Practice faced with £7,000 increase in nurse’s indemnity bill after almost ten-fold hike
Exclusive A practice has seen the indemnity fees for its advanced nurse practitioner rise by £7,000 in 12 months, despite having had no problems during the year, leaving it struggling to pay the fees.
The advanced nurse practitioner (ANP) was told by the Medical Defence Union that the fee had gone up to £7,995 for annual cover this year – the equivalent of four months’ salary – despite previously paying less than £900 last year for cover in the same job.
It comes as there have been fears about the costs of indemnity for other practice staff, such as ANPs and physician associates, with the Government promoting them as being the best way to fill gaps caused by the shortage of GPs.
The GPC said that the only way to stop escalating indemnity fees for all GPs and practice staff is for the Government to pay the costs or to cap legal costs.
Rachel Drago, an ANP at the Clarence Park Surgery in Weston Super Mare, said the practice had traditionally paid her fees but added that it simply could not afford the bill.
She said: ‘The practice would pay it tomorrow if they could. But we don’t have the money. We are a tiny practice.’
She said she was not given any prior warning of the increase in her subscription fee by the MDU. Instead, she received a bill for £7,100 the day after her indemnity cover was due for renewal – and was informed the MDU had already taken a first instalment of £795 via her existing direct debit agreement.

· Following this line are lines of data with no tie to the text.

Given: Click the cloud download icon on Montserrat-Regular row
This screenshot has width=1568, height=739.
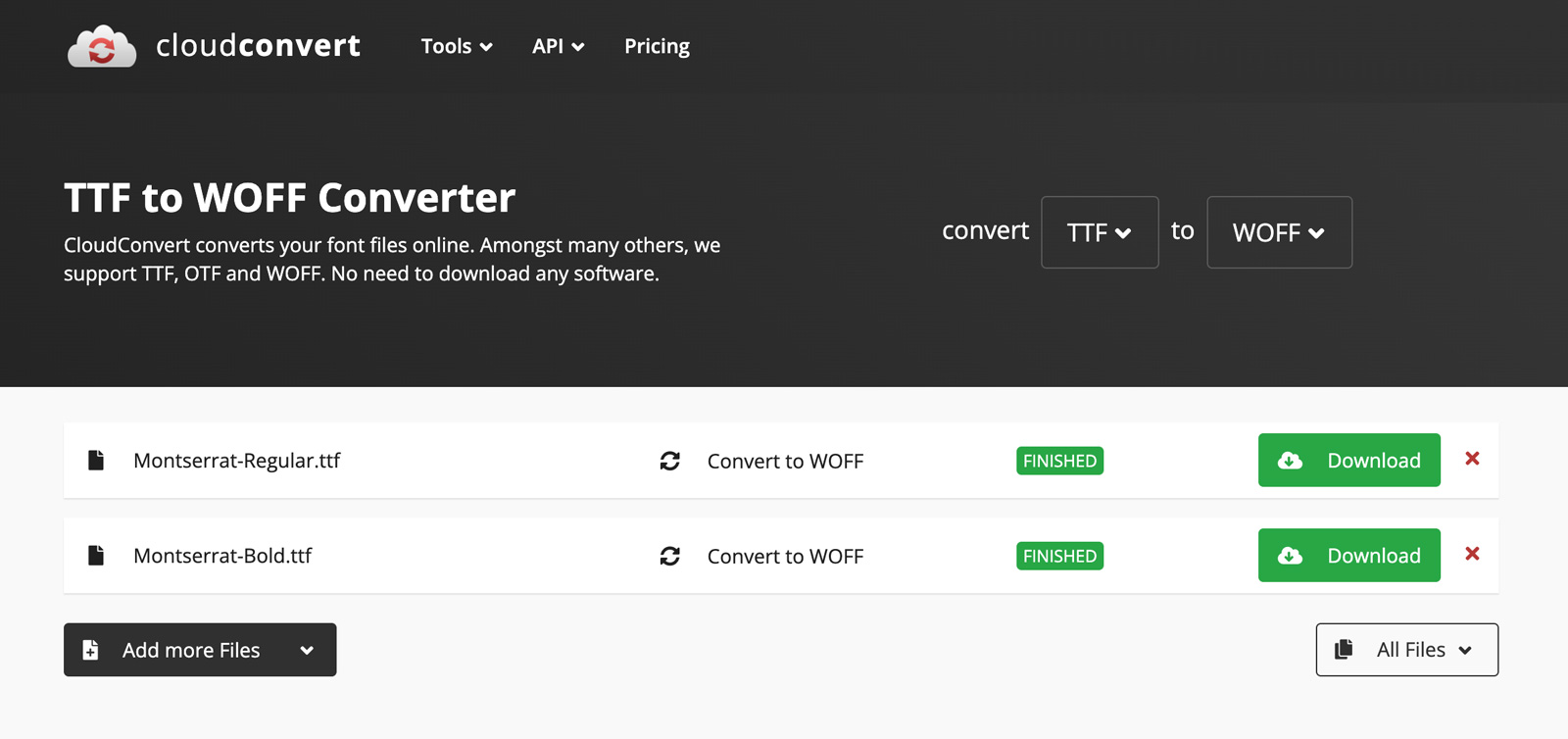Looking at the screenshot, I should tap(1291, 461).
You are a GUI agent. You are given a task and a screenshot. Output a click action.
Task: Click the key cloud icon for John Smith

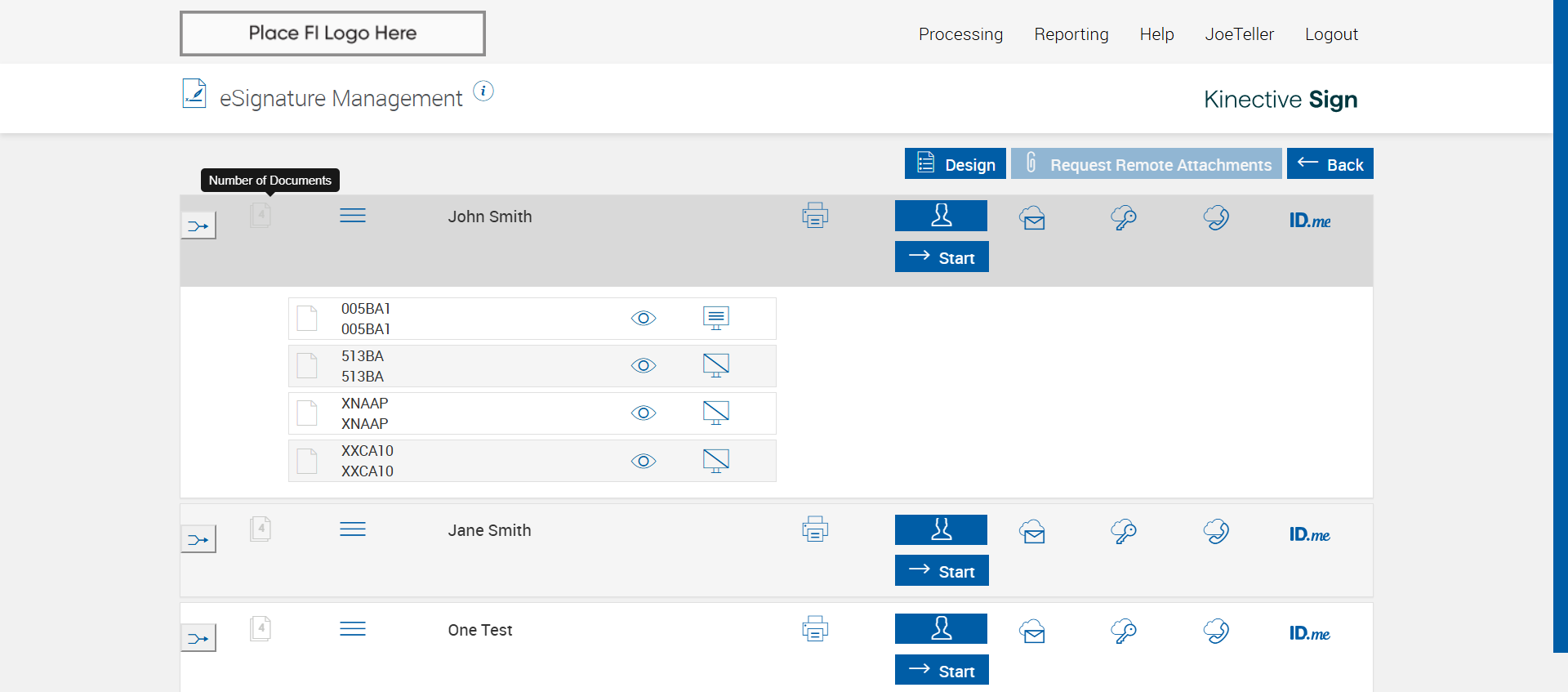1124,217
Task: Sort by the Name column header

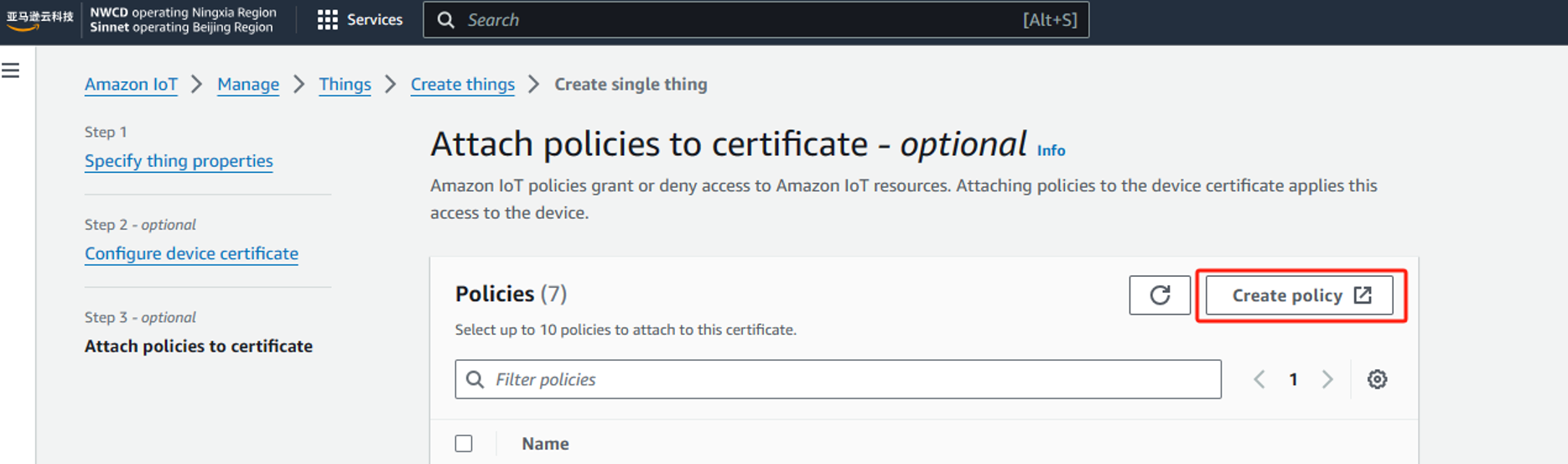Action: pyautogui.click(x=545, y=444)
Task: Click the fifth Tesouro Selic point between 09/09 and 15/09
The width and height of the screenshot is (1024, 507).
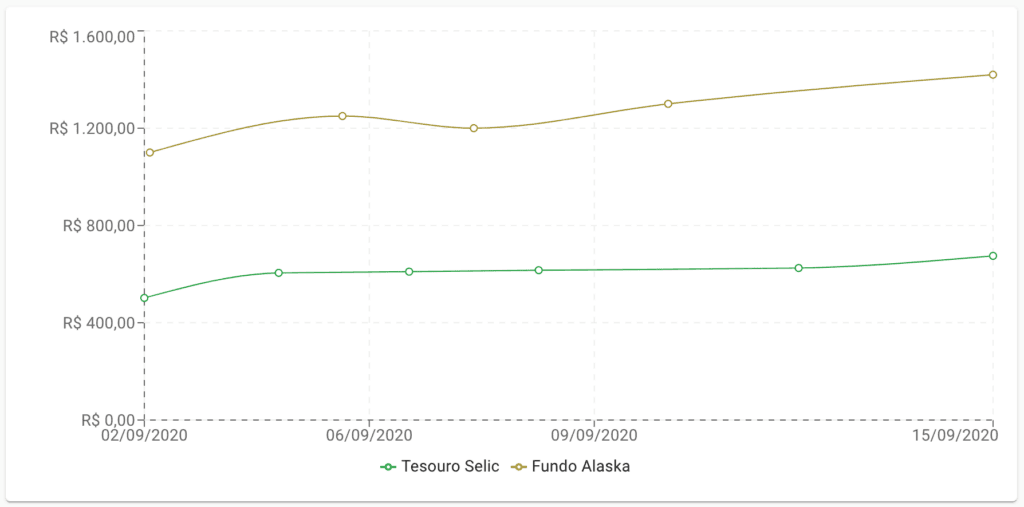Action: tap(798, 268)
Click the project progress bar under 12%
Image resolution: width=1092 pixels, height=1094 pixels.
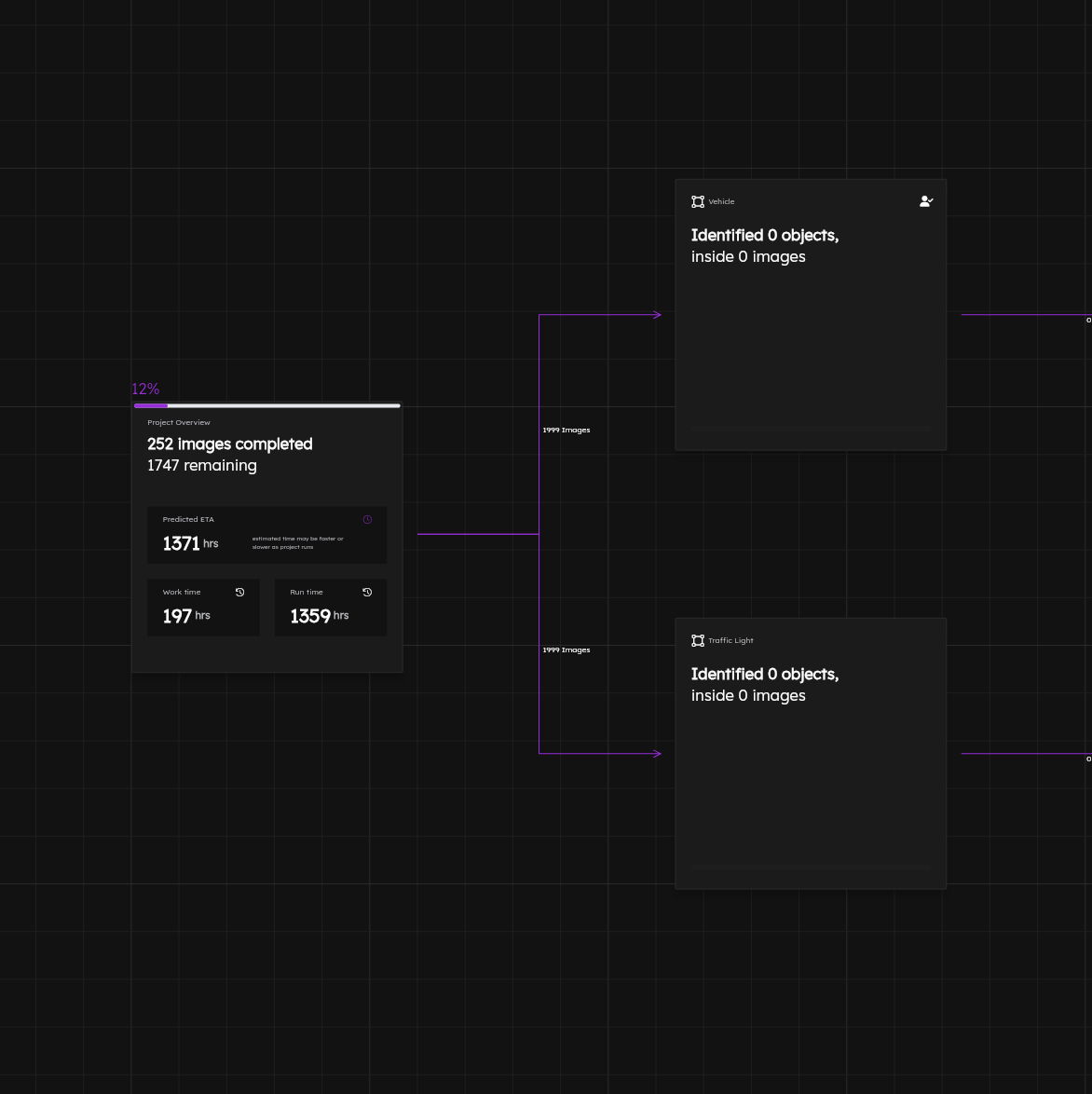tap(267, 405)
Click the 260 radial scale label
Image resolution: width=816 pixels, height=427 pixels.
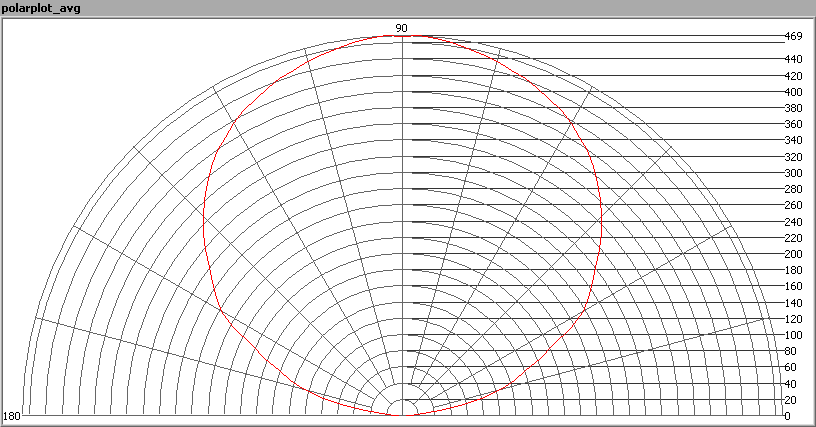793,206
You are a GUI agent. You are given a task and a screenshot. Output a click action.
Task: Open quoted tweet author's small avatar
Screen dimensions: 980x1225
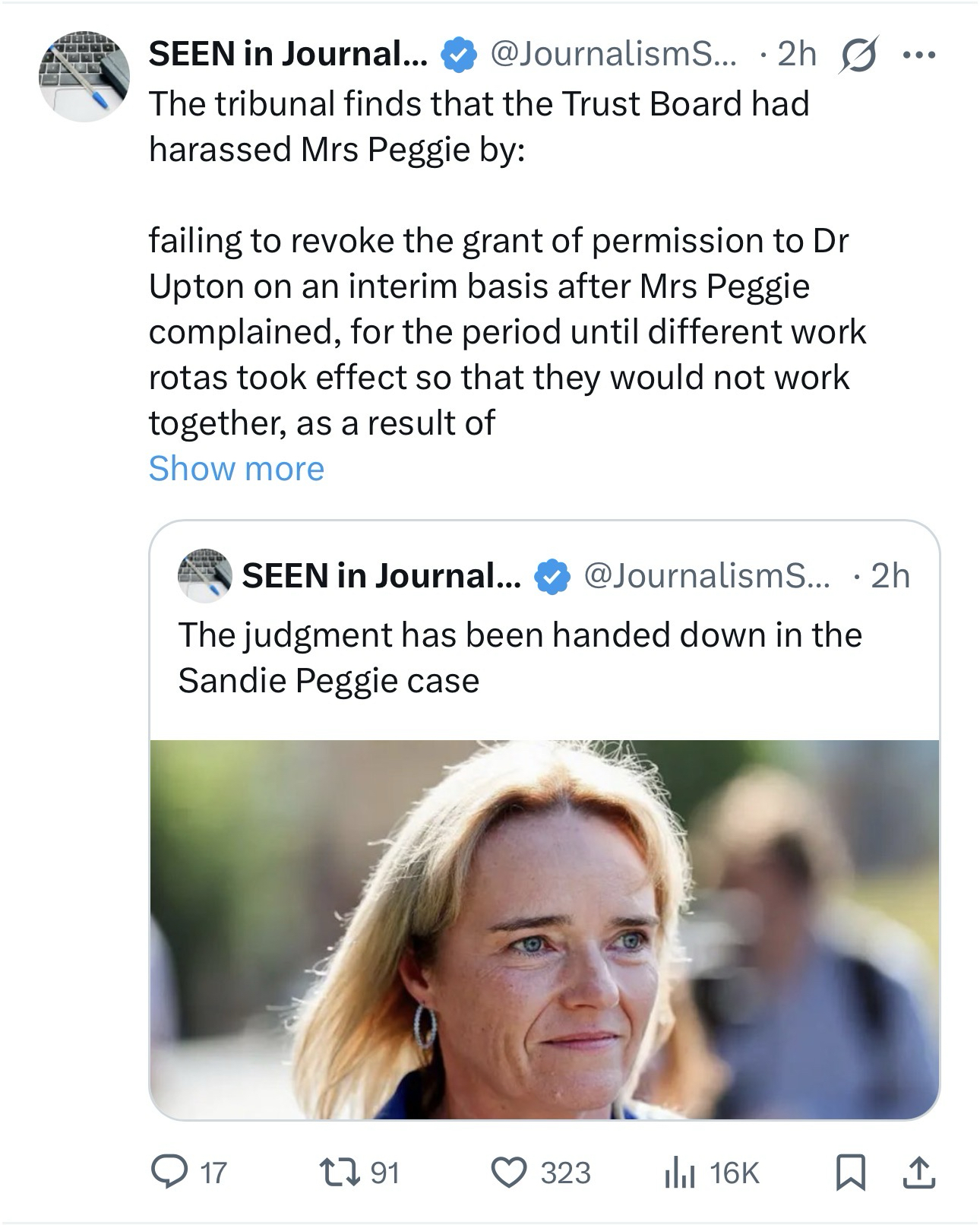[204, 576]
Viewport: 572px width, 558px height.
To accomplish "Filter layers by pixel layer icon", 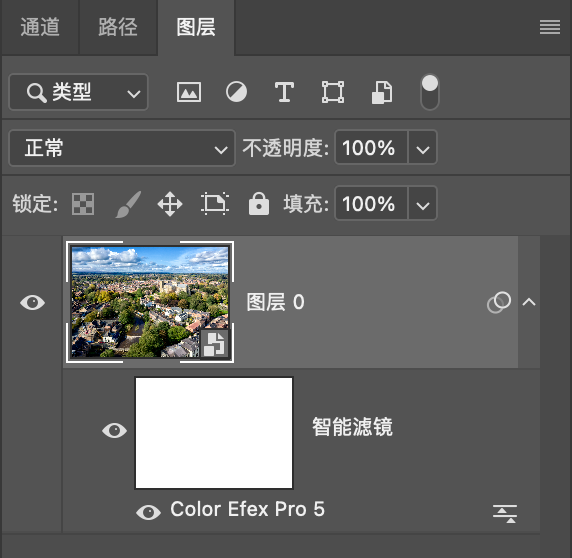I will tap(189, 92).
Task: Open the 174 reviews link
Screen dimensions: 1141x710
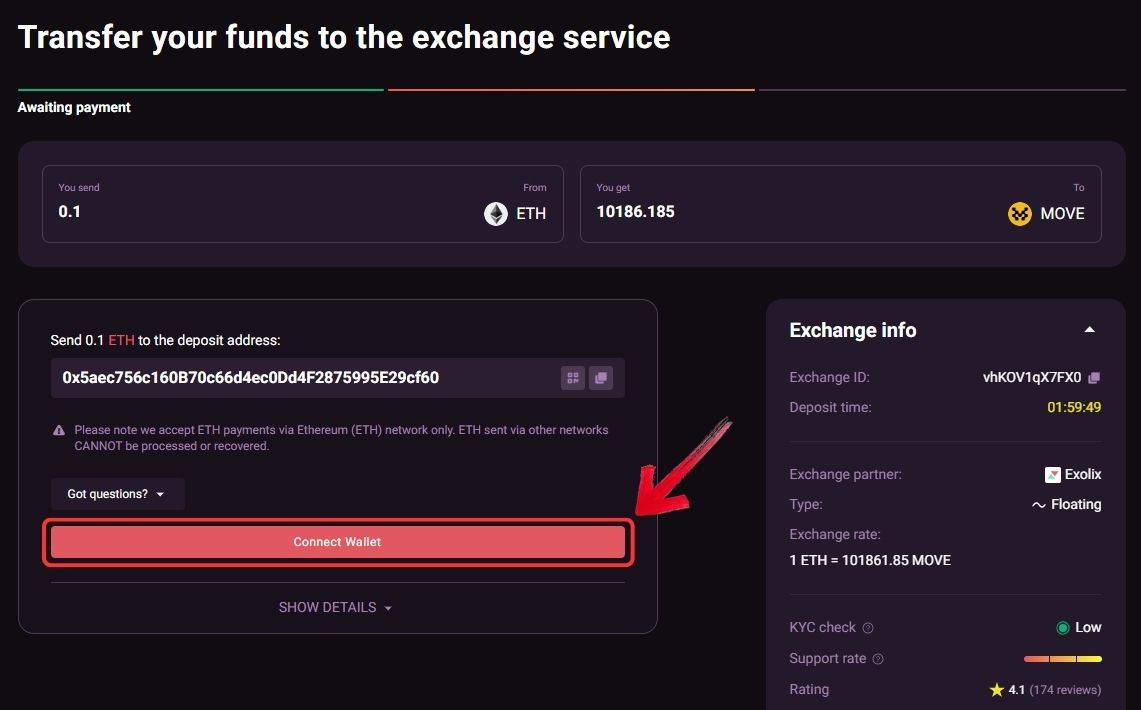Action: 1065,690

Mrs Drago – who has more than 10 years’ experience in general practice – said she was told the increased fee was based on her work in a ‘high-risk, non-indemnified environment’.
Mrs Drago said she had not been able to negotiate an alternative quote from the MDU and was still attempting to find cover elsewhere, but had been told ANPs would automatically be facing quotes in the region of £4,000 to £10,000 from any indemnity provider.
She told Pulse the fees hikes would see ANPs left with no choice but to consider leaving general practice altogether.
When I take into account all my other costs, it is barely worth me going to work
She said: ‘When I take into account all my other costs, it is barely worth me going to work. How many other professions have to give up four months’ salary to perform their job?’
Dr Peter Maksimczyk, a GP partner at the practice, said Mrs Drago had been an excellent ANP, and there had been no issues with her.
But he added: ‘We haven’t worked out who will pay it. It is the equivalent of a 20% salary increase.’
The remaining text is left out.